SEAN AMOS: The Hustle Continues

The Hustle Continues

Navigating the narrow sidewalks of downtown Nairobi can be quite a chore in the evenings. It tests your patience, what with all the weaving and sashaying you have to endure around a heaving web of humanity. There is hardly space for two generous strides.

So you walk with a heightened awareness of your surrounding. You just have to. Not unless you want to take on a legion of hawkers Bruce Lee or Jackie Chan style should you innocuously step on their wares.

No amount of apologies ever works with this bunch. So you tread with caution. The spaces between tarmac, and the shop entrances are a treasure trove of stories. You need only observe, and like a ball of string the stories unravel. You will see distraught shopkeepers nursing forlorn looks reminiscing of yesteryear's when order dictated customers could walk into their shops unimpeded.

A look that decries the extortion that is the license fees they pay to the city council for business. Licenses that should guarantee their customers an easy access to transact in their shops or window shops in the very least. Then we have the hawkers who've annexed city pavements, converting them into sprawling markets. They cause a racket that competes resolutely with the blaring horns of matatus and touts issuing catcalls to passersby.

The hawkers do raving business, displaying anything from counterfeit cutlery to mtumba.
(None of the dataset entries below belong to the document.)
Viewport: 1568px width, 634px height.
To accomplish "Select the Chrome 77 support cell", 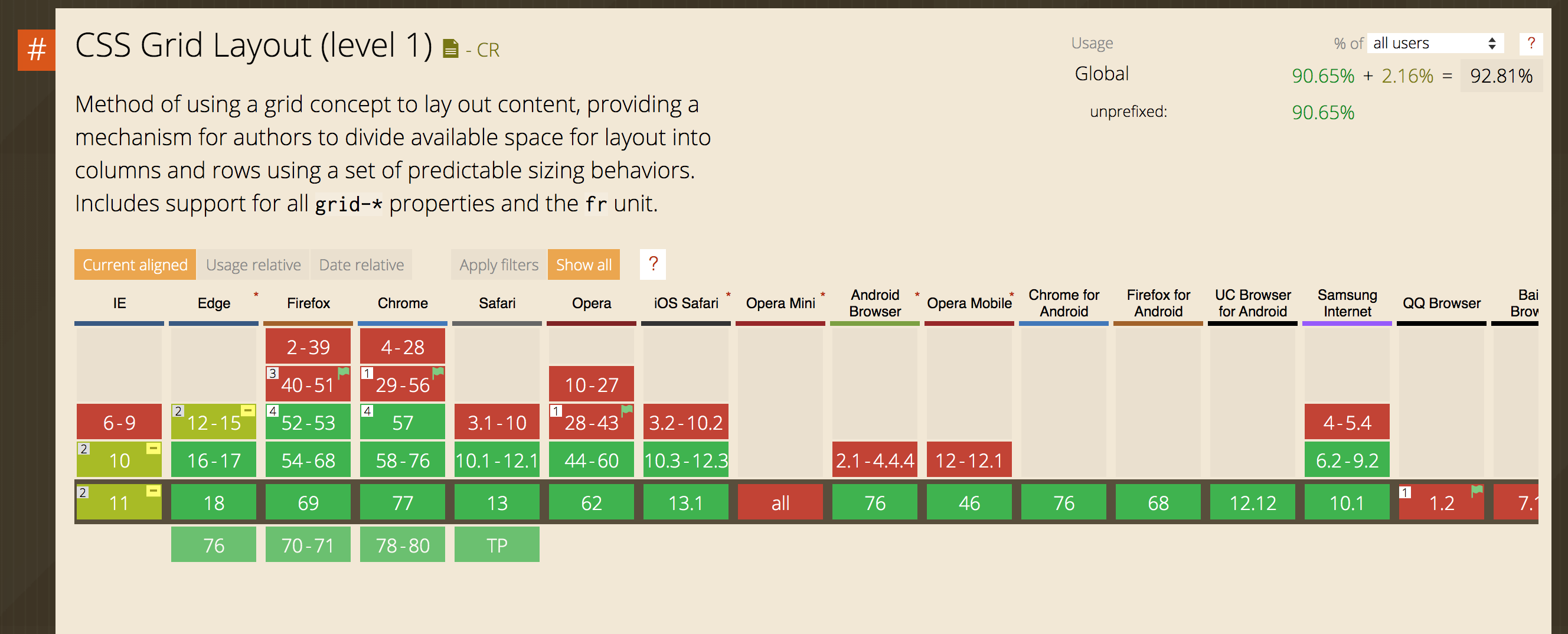I will [x=403, y=502].
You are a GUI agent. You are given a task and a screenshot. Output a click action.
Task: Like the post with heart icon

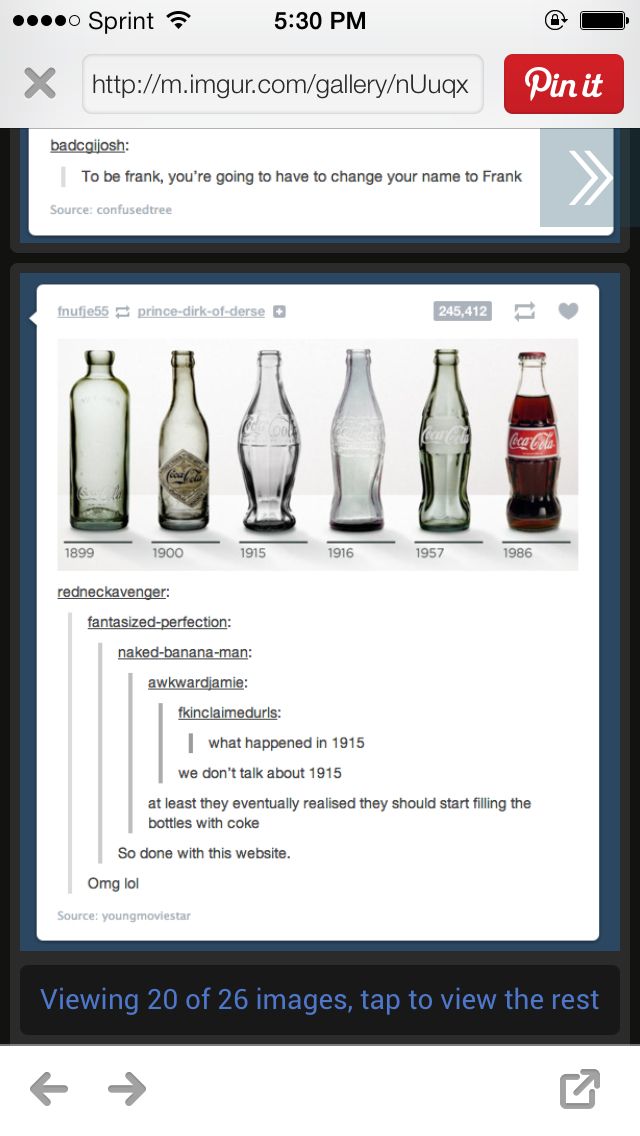[x=568, y=311]
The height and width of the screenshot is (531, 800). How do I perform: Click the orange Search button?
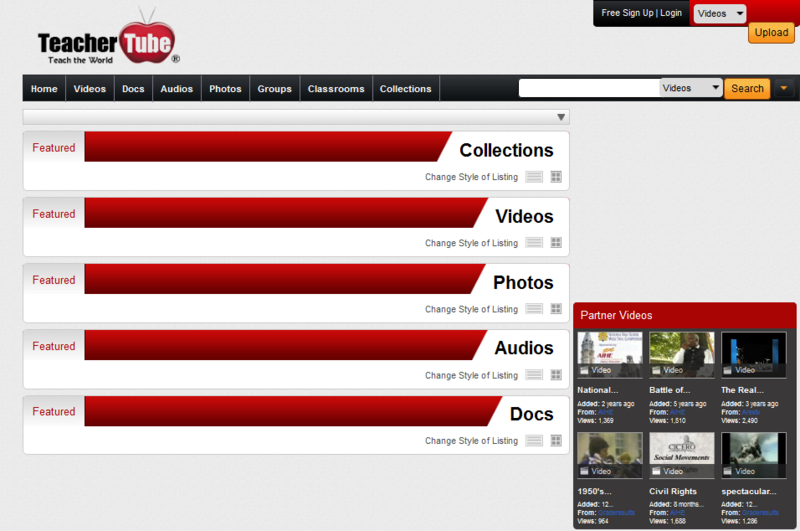747,88
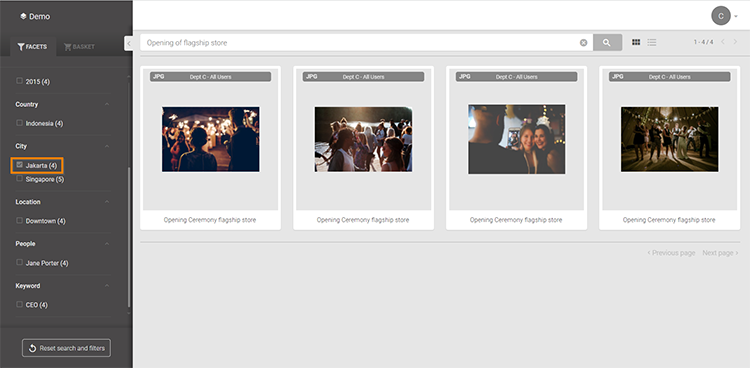Clear the search field with X icon

584,43
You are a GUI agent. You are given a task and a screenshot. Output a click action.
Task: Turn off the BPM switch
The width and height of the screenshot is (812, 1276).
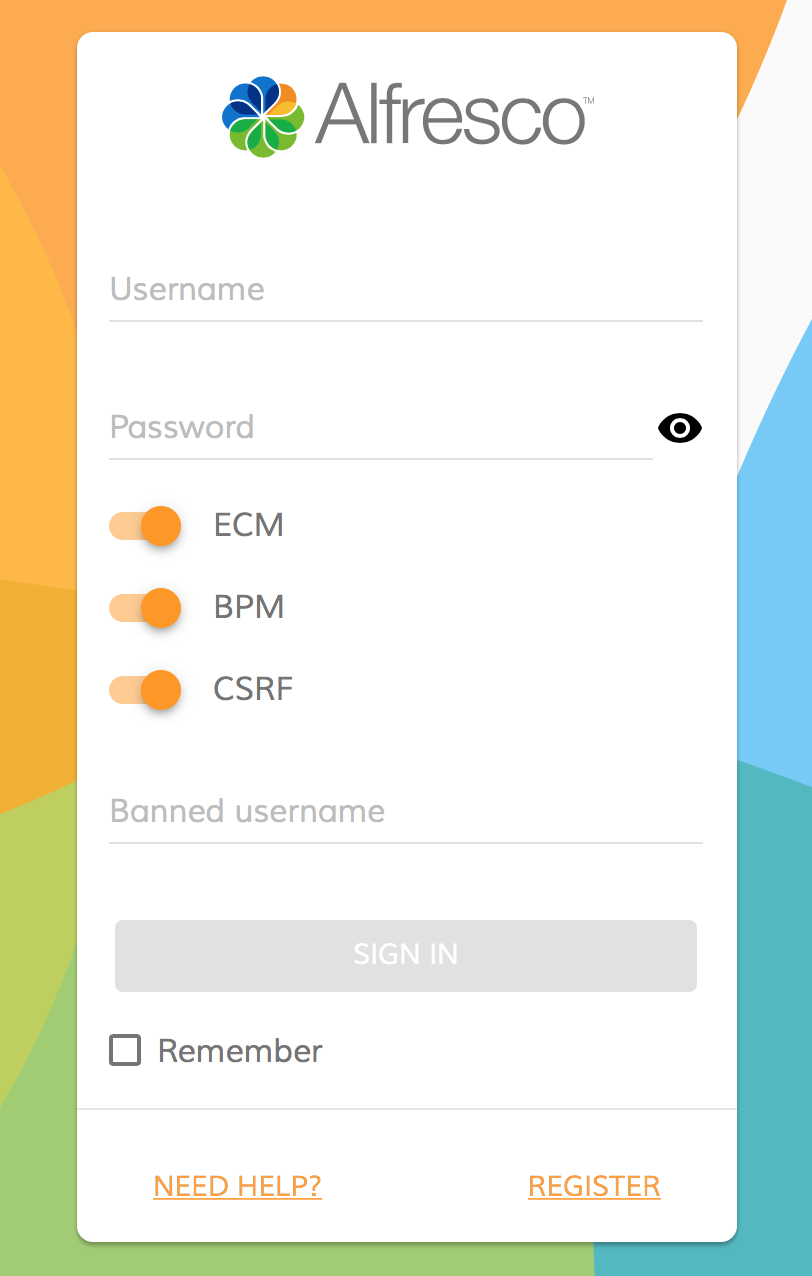tap(145, 607)
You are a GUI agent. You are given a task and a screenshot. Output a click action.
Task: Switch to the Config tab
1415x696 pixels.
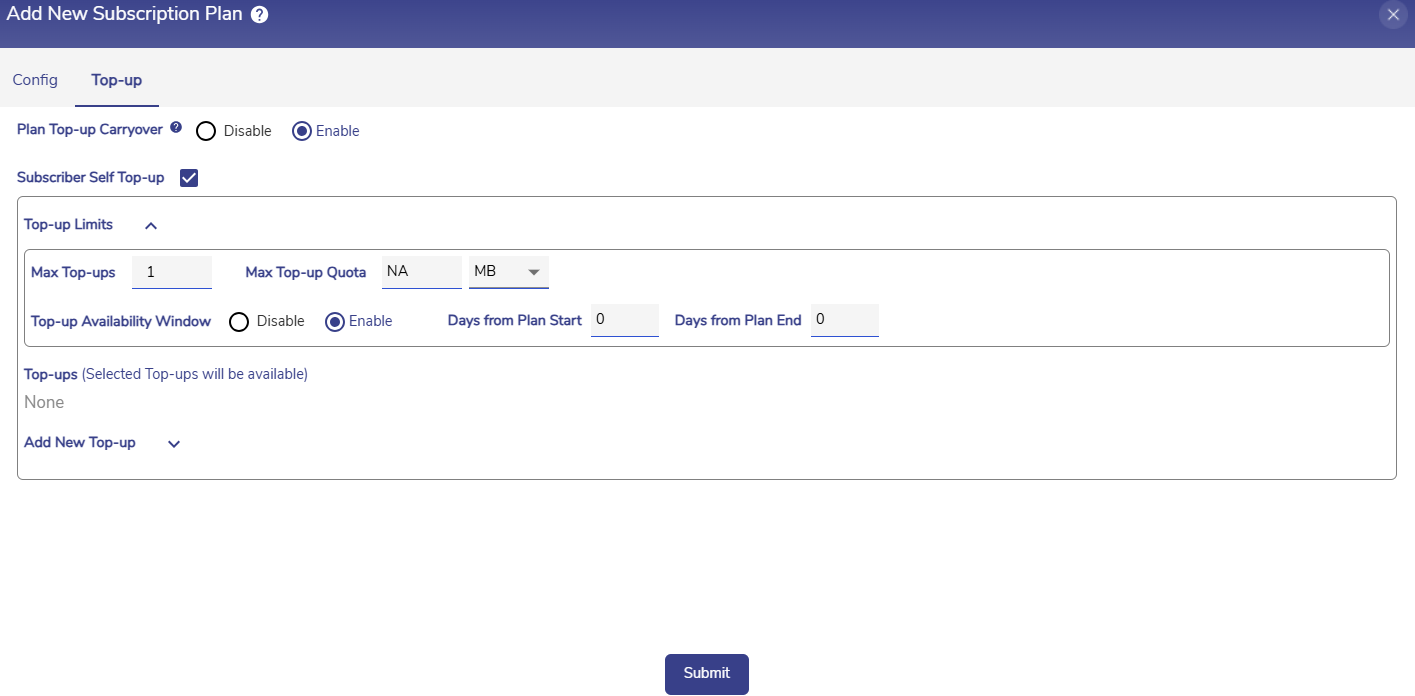pyautogui.click(x=35, y=80)
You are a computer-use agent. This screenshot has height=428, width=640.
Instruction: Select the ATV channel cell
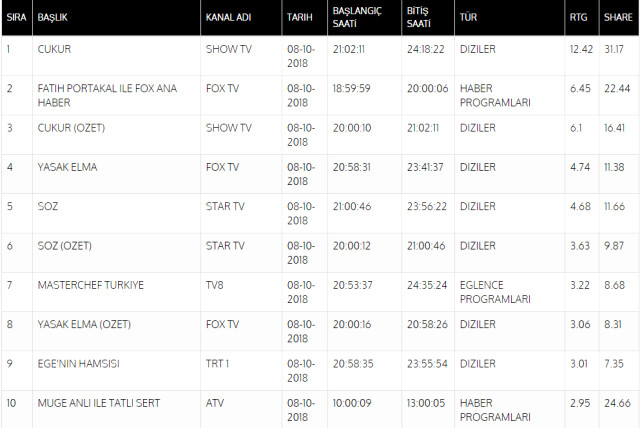coord(215,402)
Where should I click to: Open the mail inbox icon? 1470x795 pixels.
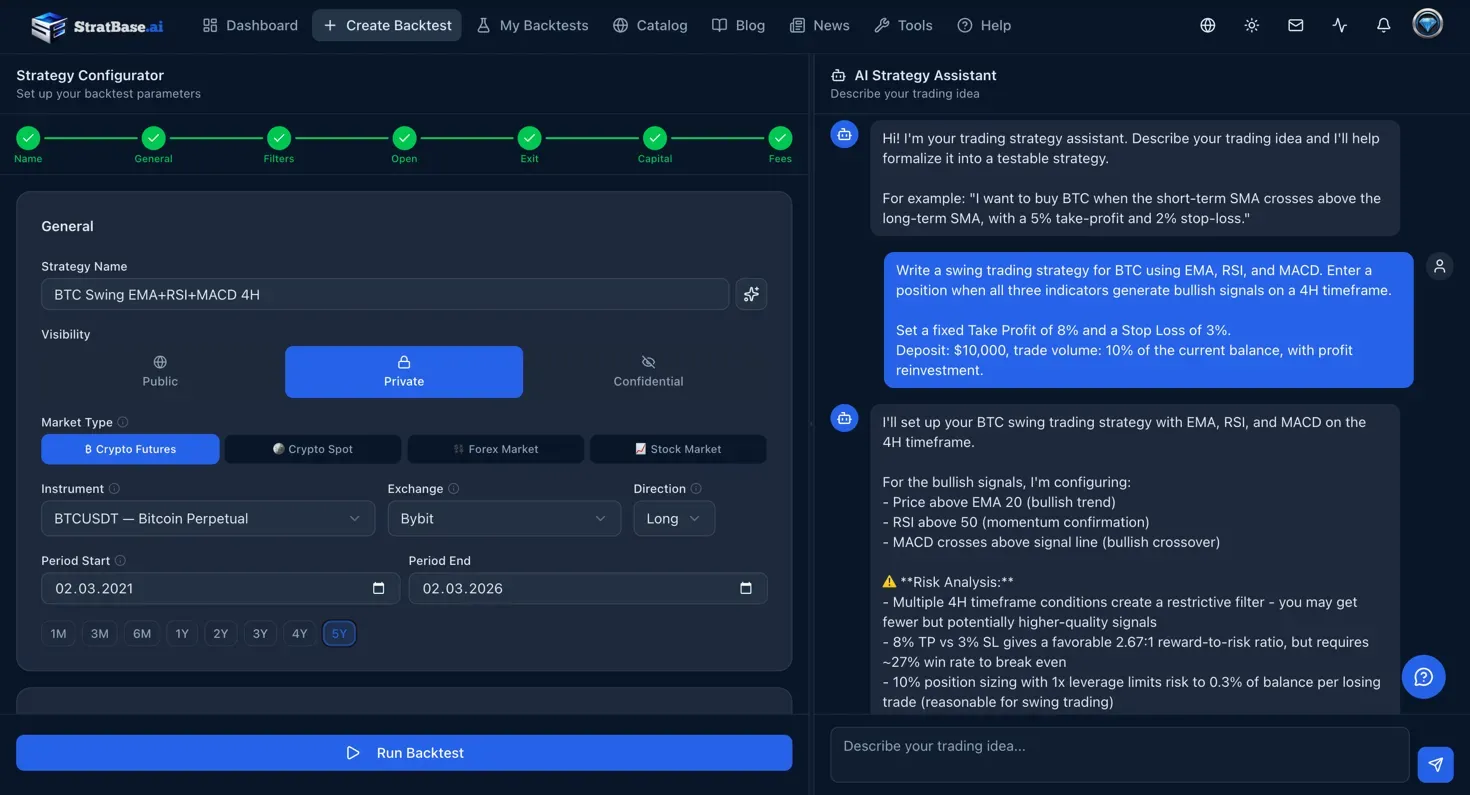(x=1295, y=25)
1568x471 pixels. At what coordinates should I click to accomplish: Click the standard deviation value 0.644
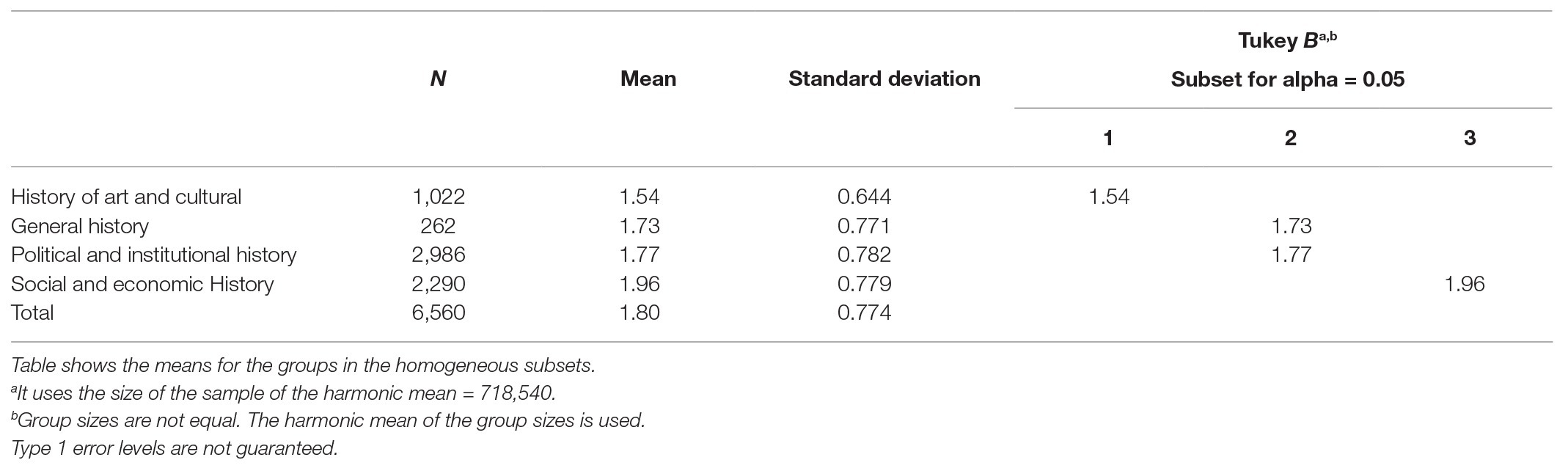(x=864, y=197)
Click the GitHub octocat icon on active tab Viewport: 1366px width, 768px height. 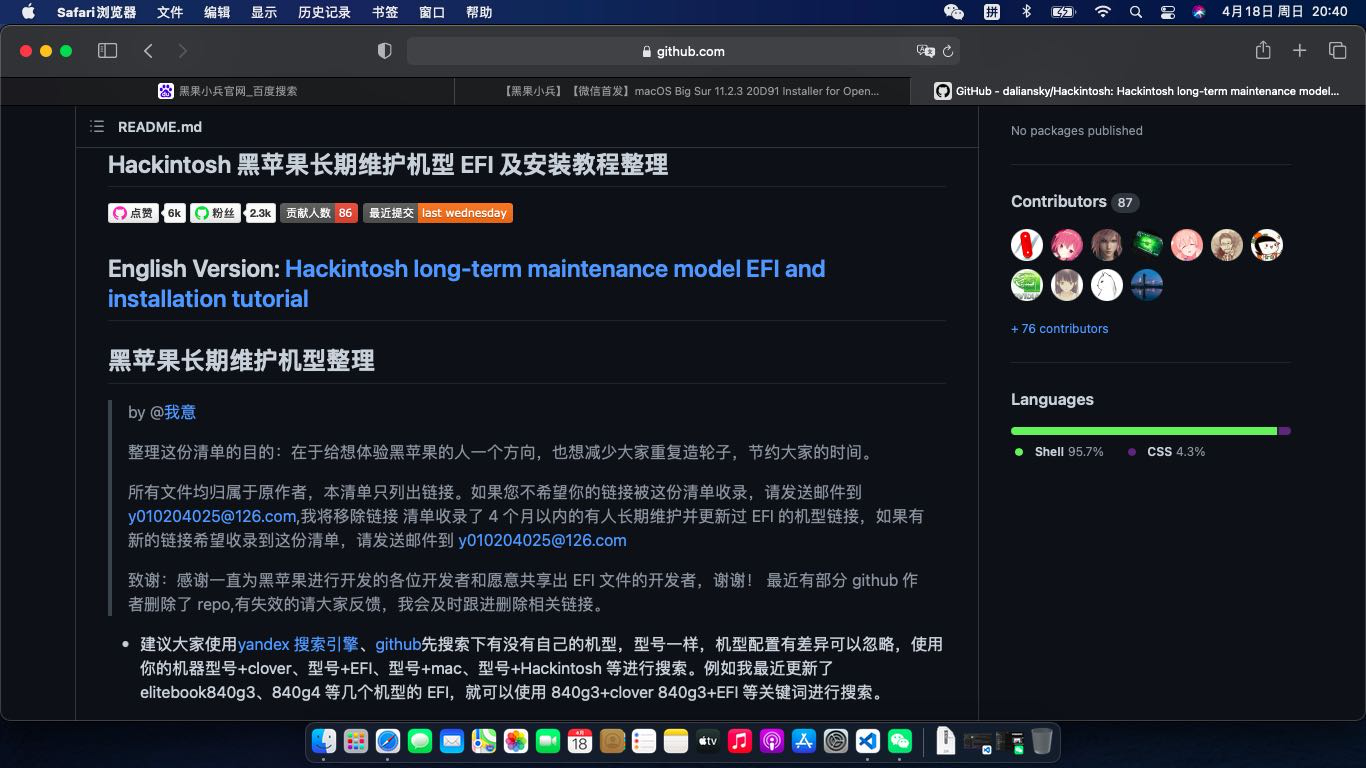click(x=941, y=90)
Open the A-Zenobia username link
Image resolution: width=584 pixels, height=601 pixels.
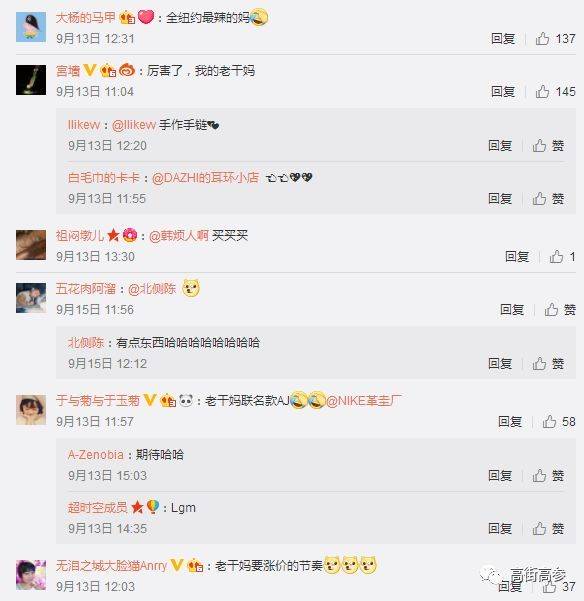[x=96, y=455]
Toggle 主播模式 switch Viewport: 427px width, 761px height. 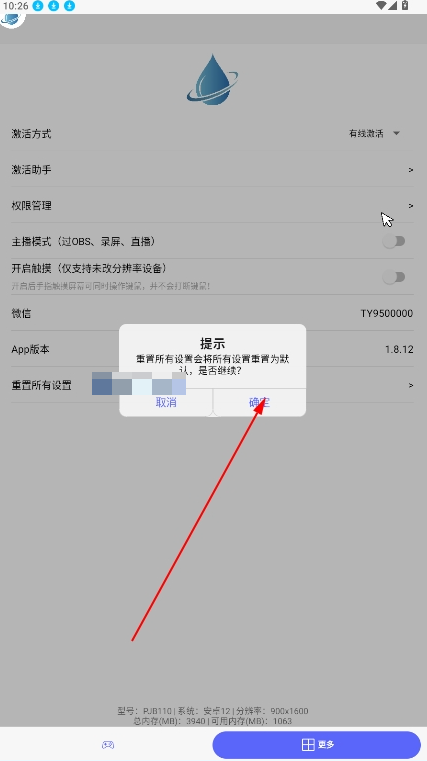394,241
You may frown at their wanton disregard of the rights of walkers in town, but you’ve got to acknowledge their industry. The hawkers are forever edgy. Fidgety to a fault. They cast stares hither and thither always on the ready to spring at the sight of council askaris who pounce unannounced every now and then.

All hell breaks loose when the askaris strike. Hawkers run for it, leaving their lean display of wares behind. Once in a while, the askaris land a catch in the melee that ensues. Onlookers stare blankly from a safe distance as the askaris gleefully haul the few unfortunate culprits, and a mosaic of abandoned wares into the back of an ever hungry run down van that never tires of swallowing.

In the aftermath, this enclave of the city dips into a lull for a few minutes, quickly springing to life soon after.